Titel : Farscape Season 1
Originaltitel : Farscape Season 1
Verkauf : ab dem 05.11.2004
Land/Jahr : Australien/1999
Label : Koch Media
Laufzeit : ca 1056 min.
FSK : ab 16 Jahren
Bild : 1,33:1
Ton : Dolby Digital 5.1 (Deutsch, Englisch)
Untertitel : Deutsch
RC-Code : RC2
Darsteller : Ben Browder, Claudia Black, Virginia Hey, Anthony Simcoe, Lani John Tupu, Gigi Edgley
Regie : Andrew Prowse, Pino Amenta, Rowan Woods, Brian Henson, Tony Tilse
 
Wertung:
 
 » Film : 4.0/5.0
   
   
   
   
   
 » Bild : 3.5/5.0
   
   
   
   
   
 » Ton : 3.5/5.0
   
   
   
   
   
 » Bonus : 4.0/5.0
   
   
   
   
   
 » Gesamt : 4.0/5.0
   
   
   
   
   
 
Film (4.0):
 
Farscape hat seit seiner Erstausstrahlung in den USA im Jahr 1999 einiges mitgemacht. Nach der vierten Staffel wurde die Serie abgesetzt und blieb ohne richtigen Abschluß zurück. Nach zahlreichen Protesten und Aktionen konnte schließlich die Miniserie "Peacekeeper Wars" gedreht werden, so daß die Serie doch noch zu ihrem wohlverdienten, würdigen Abschluß kam.

Auch in Deutschland lief nicht alles nach Plan, denn die Serie wurde von SAT1 ausgestrahlt.
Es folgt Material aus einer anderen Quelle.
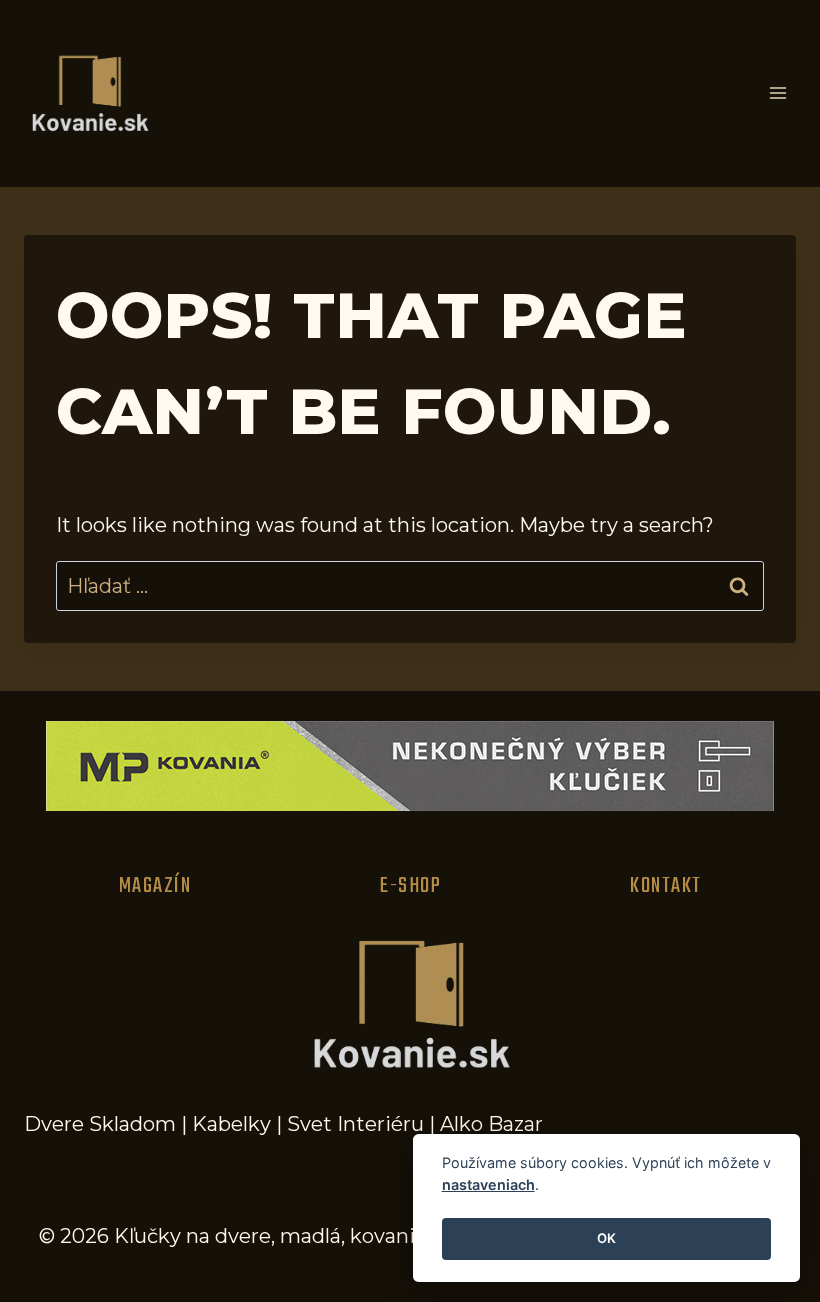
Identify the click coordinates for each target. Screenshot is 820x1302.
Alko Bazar (491, 1124)
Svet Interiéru (355, 1124)
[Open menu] (777, 93)
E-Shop (410, 886)
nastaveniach (488, 1184)
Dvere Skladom (100, 1124)
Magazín (155, 886)
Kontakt (666, 886)
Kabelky (231, 1124)
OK (606, 1238)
Die ausgewählten Sendeplätze waren so ungünstig gewählt, daß der Erfolg in Deutschland ausblieb, und die Serie schnell wieder aus dem Programm verschwand.
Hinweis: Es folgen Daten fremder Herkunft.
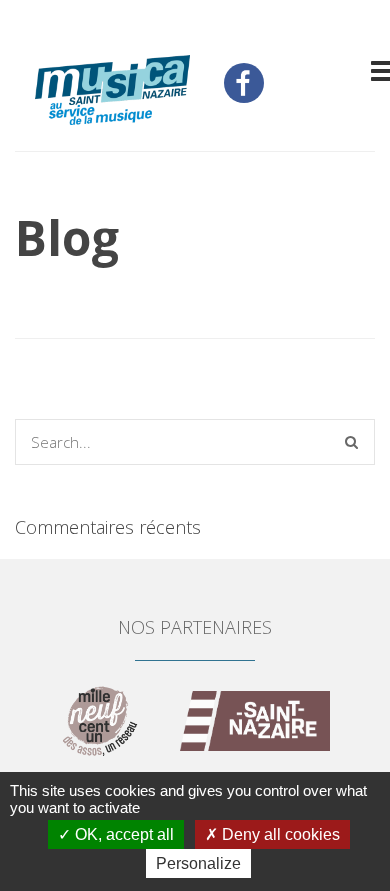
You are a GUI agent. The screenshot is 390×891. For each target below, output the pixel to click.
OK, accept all (122, 834)
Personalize (198, 863)
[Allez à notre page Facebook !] (244, 83)
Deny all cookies (279, 834)
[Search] (351, 442)
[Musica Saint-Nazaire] (112, 92)
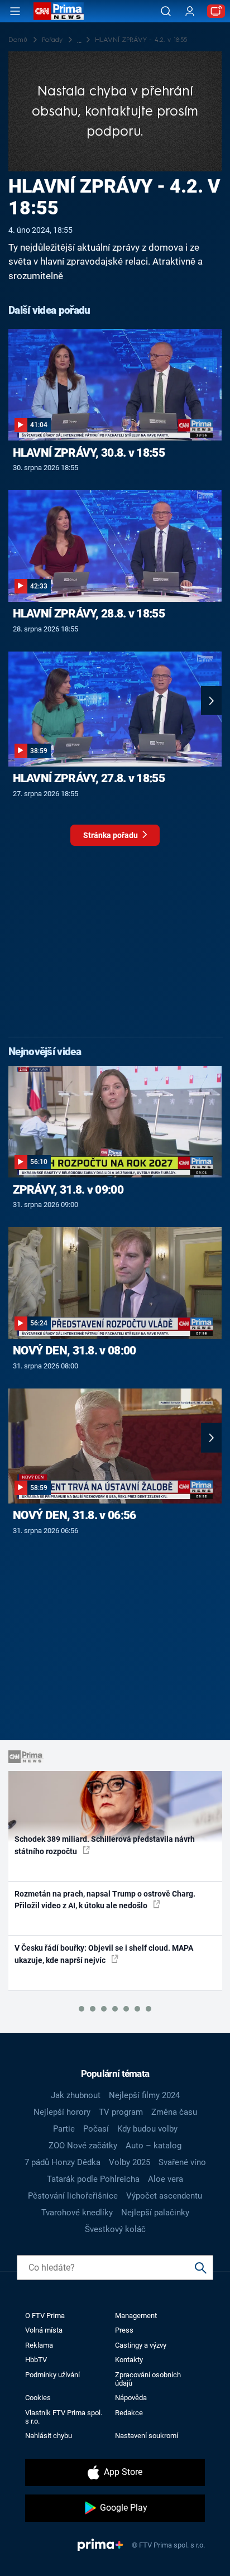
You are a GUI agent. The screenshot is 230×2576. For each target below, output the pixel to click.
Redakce (129, 2413)
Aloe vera (165, 2179)
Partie (64, 2129)
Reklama (39, 2345)
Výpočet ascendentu (164, 2196)
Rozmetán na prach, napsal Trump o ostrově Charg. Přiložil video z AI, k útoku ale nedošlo (105, 1899)
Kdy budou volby (147, 2129)
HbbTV (36, 2359)
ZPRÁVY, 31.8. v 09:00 (68, 1189)
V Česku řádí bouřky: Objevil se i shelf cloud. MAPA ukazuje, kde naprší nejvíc (104, 1953)
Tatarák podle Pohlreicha (93, 2179)
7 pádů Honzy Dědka (62, 2162)
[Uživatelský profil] (190, 11)
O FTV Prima (45, 2315)
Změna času (174, 2112)
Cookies (38, 2397)
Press (124, 2330)
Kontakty (129, 2359)
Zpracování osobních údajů (148, 2379)
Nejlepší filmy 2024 (144, 2095)
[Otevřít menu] (15, 11)
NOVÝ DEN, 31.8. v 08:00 (74, 1350)
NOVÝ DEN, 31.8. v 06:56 (74, 1515)
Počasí (96, 2129)
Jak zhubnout (75, 2095)
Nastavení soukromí (146, 2435)
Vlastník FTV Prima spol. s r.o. (63, 2417)
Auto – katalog (153, 2146)
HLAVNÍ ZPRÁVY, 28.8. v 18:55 (89, 613)
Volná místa (44, 2330)
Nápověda (131, 2397)
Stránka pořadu (111, 835)
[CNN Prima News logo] (58, 11)
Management (136, 2315)
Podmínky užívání (52, 2375)
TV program (121, 2112)
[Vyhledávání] (165, 11)
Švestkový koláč (115, 2229)
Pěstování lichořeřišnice (73, 2196)
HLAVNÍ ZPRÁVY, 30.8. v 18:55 (89, 452)
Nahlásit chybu (48, 2435)
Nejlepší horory (61, 2112)
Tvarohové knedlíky (77, 2213)
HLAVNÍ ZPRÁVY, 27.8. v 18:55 (89, 778)
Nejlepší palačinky (155, 2213)
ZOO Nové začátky (83, 2146)
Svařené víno (182, 2162)
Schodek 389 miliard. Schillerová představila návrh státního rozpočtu (105, 1845)
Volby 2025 (129, 2162)
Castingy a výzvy (140, 2345)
Trotz allem hat Farscape weltweit eine große Fangemeinde, da die Serie zu den besten Science Fiction Serien der 90er zählt, und sich wohltuend und mühelos von Serien wie Star Trek abgrenzt.
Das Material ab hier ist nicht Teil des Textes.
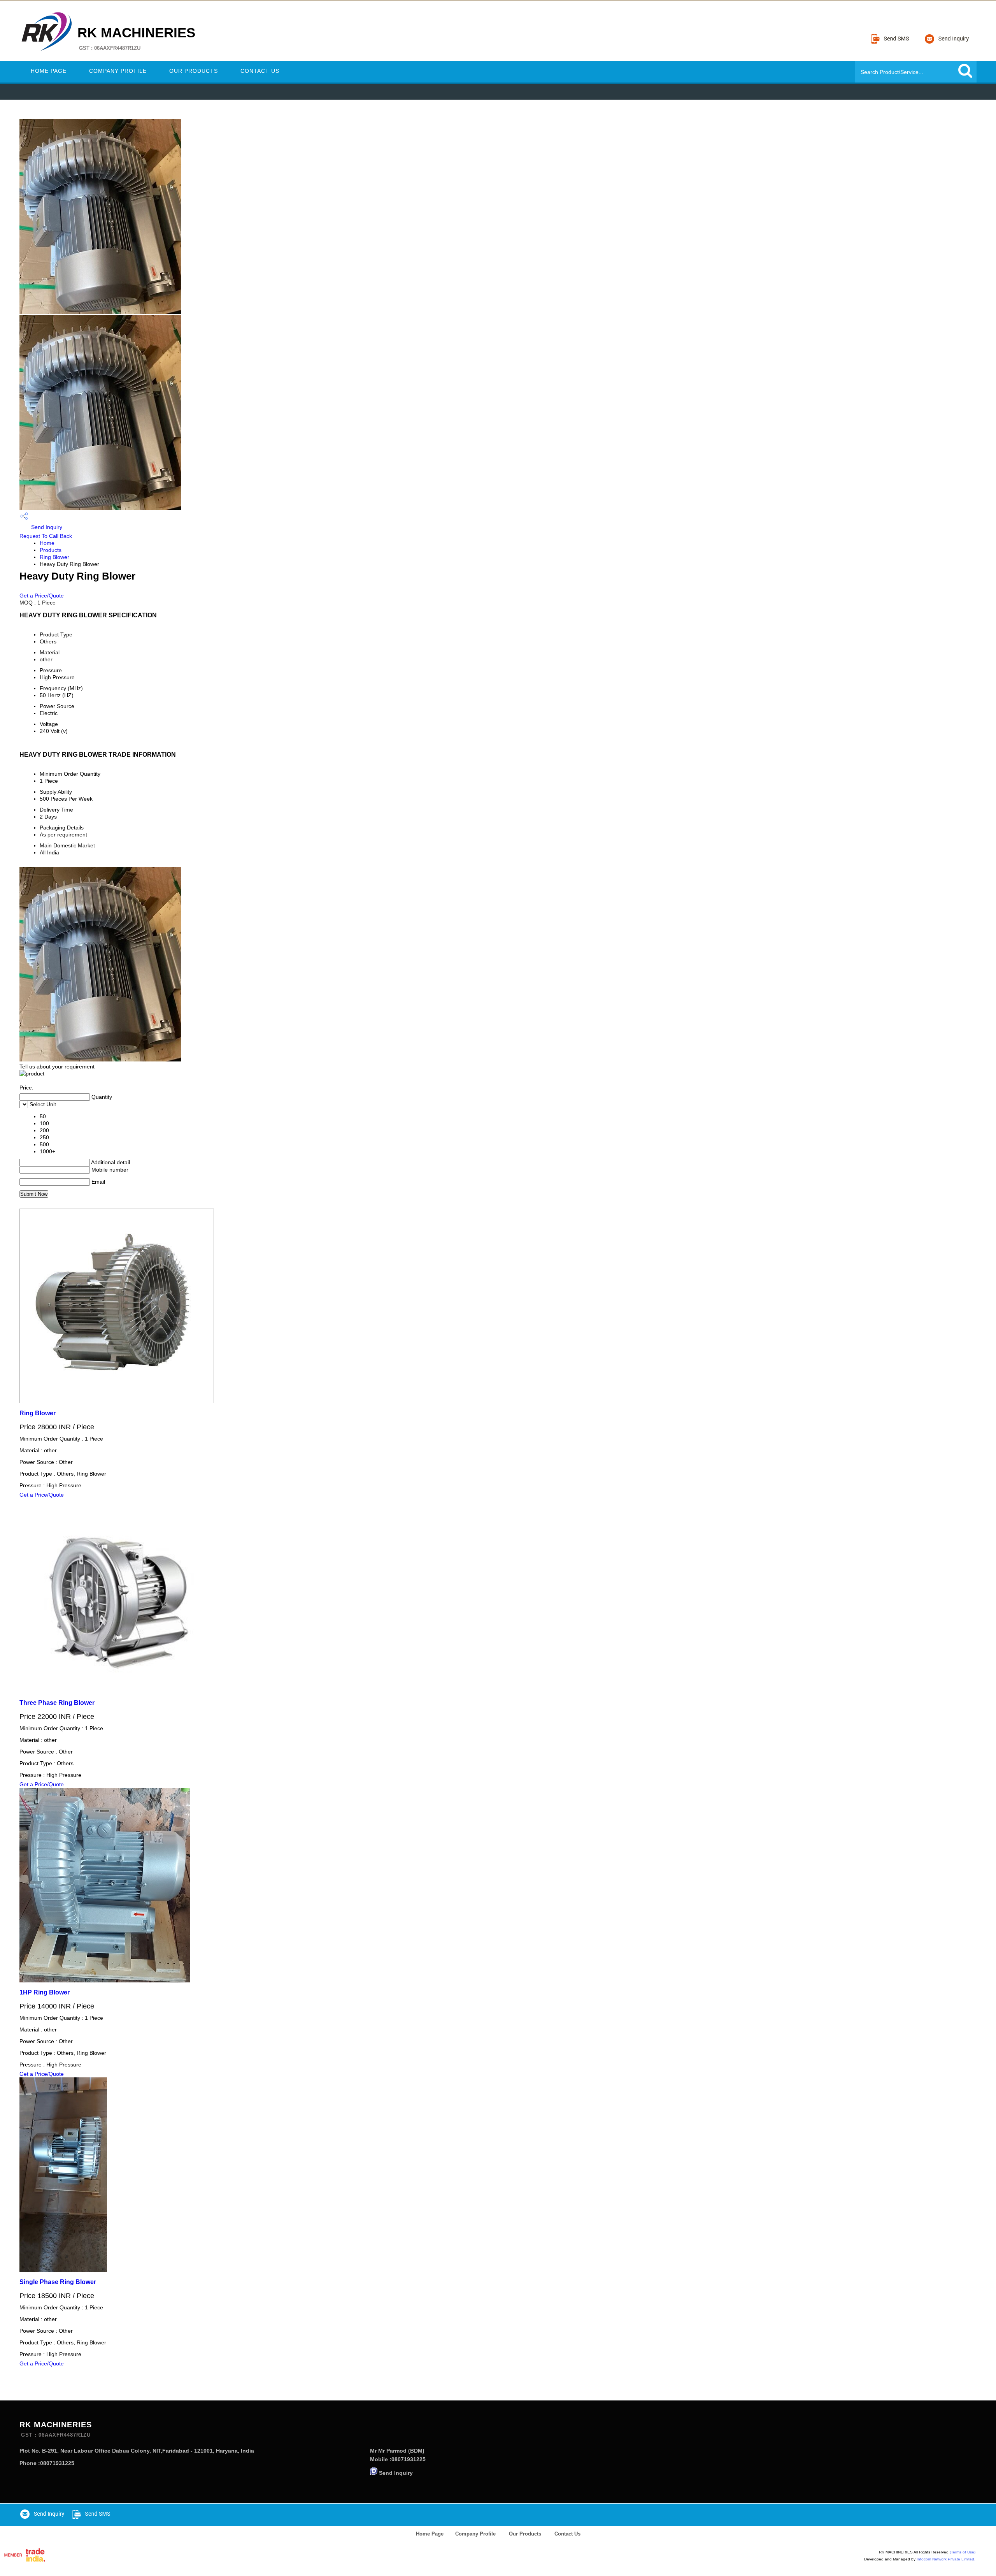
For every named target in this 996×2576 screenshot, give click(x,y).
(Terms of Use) (962, 2552)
Doch worum geht es bei Farscape? Wer die Serie nicht kennt, und sich die Spannung erhalten möchte, sollte jetzt zur Bild-Besprechung springen.

Die Serie erzählt die Geschichte von John Crichton, gespielt von Ben Browder und beginnt auf der Erde. John bereitet sich auf ein Experiment vor, in dem er mit seinem Raumgleiter durch Ausnutzung der Erdanziehungskraft bisher unerreichte Geschwindigkeiten erzielen möchte. Während des Experiments trifft der Raumgleiter allerdings auf eine magnetische Welle und wird in ein Wurmloch gezogen. Unglücklicherweise befördert ihn das Wurmloch ans "andere Ende des Universums" (Aussage im Audiokommentar), mitten in eine Schlacht von außerirdischen Schiffen, was unseren Helden verständlicherweise ziemlich verwirrt. Schließlich gibt es auf der Erde immer noch Leute die der Meinung sind, daß die Menschen im Universum alleine sind.

Zu allem Überfluß wird John's Raumgleiter von einem der außerirdischen Kampfflieger versehentlich gestreift, wodurch der besagte Kampfflieger außer Kontrolle gerät und an einem Asteroiden explodiert. Dummerweise war der Pilot des Schiffes der Bruder von Captain Bialar Crais, dem kommandierenden Offizier des Führungsschiffes der Peacekeeper. Doch damit nicht genug. Obwohl es ein Unfall war, macht Crais den mittlerweile völlig verwirrten John für den Tod seines Bruders verantwortlich und sinnt auf Rache.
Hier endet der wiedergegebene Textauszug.